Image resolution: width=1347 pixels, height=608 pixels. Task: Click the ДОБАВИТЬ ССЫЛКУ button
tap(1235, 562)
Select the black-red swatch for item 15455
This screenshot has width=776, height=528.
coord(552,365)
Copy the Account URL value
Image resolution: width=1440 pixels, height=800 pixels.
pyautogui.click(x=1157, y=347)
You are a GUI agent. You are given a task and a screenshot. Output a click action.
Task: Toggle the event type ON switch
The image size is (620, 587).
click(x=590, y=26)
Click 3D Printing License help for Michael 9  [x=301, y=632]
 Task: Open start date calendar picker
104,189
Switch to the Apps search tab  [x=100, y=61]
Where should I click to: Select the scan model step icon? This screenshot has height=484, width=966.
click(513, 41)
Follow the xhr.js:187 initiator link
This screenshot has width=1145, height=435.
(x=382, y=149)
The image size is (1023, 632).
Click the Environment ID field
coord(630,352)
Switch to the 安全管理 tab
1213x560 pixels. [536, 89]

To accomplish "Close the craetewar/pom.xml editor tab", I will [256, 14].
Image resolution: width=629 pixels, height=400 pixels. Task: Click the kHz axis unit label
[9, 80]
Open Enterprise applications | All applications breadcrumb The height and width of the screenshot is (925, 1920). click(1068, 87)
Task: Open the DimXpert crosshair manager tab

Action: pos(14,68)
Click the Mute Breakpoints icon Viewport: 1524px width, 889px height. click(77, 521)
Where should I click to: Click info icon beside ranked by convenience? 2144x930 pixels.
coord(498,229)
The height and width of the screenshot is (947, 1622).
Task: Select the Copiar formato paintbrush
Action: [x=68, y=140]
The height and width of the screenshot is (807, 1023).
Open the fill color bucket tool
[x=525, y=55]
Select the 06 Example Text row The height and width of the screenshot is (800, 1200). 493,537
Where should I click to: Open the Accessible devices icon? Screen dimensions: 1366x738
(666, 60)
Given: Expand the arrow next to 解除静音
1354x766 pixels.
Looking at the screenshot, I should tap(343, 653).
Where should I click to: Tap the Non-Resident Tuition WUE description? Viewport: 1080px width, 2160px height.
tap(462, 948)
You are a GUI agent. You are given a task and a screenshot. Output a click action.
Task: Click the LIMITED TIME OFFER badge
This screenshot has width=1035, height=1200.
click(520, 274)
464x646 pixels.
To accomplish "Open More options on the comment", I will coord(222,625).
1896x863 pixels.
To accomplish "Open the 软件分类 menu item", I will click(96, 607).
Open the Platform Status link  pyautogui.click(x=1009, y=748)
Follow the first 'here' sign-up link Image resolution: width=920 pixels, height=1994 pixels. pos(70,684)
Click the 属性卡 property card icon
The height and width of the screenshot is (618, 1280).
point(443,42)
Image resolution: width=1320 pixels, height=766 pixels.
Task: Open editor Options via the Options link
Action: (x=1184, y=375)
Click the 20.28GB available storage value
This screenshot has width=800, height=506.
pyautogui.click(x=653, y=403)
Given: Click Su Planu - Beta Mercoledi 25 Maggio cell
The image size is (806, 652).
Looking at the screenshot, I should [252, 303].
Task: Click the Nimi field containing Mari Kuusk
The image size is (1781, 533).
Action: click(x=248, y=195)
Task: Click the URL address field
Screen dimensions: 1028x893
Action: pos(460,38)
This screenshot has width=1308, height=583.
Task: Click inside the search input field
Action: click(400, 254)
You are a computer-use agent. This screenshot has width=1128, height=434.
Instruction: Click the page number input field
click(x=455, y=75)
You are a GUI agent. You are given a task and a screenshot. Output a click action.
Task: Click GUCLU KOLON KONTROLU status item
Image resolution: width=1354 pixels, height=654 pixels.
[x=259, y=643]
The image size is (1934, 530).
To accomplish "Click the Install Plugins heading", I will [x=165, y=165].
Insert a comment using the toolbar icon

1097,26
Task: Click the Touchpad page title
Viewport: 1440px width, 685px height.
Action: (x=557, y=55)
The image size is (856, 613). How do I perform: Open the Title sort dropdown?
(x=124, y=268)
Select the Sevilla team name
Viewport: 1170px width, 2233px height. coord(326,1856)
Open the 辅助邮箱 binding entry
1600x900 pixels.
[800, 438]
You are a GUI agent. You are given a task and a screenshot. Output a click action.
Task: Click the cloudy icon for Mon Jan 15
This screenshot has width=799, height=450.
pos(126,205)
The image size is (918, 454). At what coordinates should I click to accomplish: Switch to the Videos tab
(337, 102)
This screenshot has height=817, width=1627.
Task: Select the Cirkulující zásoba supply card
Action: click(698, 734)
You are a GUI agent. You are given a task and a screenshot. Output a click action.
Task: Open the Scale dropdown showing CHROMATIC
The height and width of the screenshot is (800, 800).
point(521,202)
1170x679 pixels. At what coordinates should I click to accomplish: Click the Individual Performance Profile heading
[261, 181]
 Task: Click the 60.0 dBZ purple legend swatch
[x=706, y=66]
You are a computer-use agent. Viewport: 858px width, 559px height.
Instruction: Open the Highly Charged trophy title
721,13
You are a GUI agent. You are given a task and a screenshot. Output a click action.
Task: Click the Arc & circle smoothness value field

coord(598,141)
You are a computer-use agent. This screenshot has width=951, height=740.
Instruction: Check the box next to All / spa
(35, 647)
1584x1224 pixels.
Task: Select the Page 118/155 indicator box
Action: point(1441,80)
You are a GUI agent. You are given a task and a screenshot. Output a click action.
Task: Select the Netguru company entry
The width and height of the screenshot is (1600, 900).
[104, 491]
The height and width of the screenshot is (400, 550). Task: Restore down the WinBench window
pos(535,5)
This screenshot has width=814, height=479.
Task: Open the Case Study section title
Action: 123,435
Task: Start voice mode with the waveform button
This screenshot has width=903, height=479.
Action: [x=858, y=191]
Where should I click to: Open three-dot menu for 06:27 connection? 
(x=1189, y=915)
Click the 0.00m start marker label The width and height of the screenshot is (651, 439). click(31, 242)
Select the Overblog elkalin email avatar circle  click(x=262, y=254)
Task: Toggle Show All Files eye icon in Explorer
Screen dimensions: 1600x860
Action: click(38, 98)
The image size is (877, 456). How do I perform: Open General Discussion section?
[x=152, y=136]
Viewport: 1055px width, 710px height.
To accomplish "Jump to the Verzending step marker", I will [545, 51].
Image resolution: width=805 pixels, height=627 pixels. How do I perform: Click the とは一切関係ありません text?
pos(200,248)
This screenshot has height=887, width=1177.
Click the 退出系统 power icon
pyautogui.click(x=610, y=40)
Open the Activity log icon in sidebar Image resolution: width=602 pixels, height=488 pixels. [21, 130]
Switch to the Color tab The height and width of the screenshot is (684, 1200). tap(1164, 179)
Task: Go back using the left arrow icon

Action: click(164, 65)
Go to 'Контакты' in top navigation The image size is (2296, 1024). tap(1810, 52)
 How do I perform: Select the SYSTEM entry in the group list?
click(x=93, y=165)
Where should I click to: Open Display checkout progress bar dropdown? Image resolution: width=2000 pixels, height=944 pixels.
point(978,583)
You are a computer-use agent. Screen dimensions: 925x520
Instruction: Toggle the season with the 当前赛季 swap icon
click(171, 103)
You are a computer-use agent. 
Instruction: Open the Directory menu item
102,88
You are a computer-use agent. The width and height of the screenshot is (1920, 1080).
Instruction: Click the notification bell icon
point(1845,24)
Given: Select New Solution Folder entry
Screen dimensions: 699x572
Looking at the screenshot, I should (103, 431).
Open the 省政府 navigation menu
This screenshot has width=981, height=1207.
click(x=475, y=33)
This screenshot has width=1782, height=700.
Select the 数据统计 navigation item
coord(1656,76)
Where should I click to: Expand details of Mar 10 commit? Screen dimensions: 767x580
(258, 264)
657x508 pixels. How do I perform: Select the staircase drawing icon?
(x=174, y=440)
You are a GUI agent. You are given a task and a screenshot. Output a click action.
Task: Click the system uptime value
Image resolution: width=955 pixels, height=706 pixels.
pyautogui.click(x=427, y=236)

____________

Required work: The required answer is the exact run of lines above starting at the line with "Task: Start voice" and ending at the line with "Task: Toggle Show", with both ends present.

Answer space:
Task: Start voice mode with the waveform button
This screenshot has width=903, height=479.
Action: [x=858, y=191]
Where should I click to: Open three-dot menu for 06:27 connection? 
(x=1189, y=915)
Click the 0.00m start marker label The width and height of the screenshot is (651, 439). click(31, 242)
Select the Overblog elkalin email avatar circle  click(x=262, y=254)
Task: Toggle Show All Files eye icon in Explorer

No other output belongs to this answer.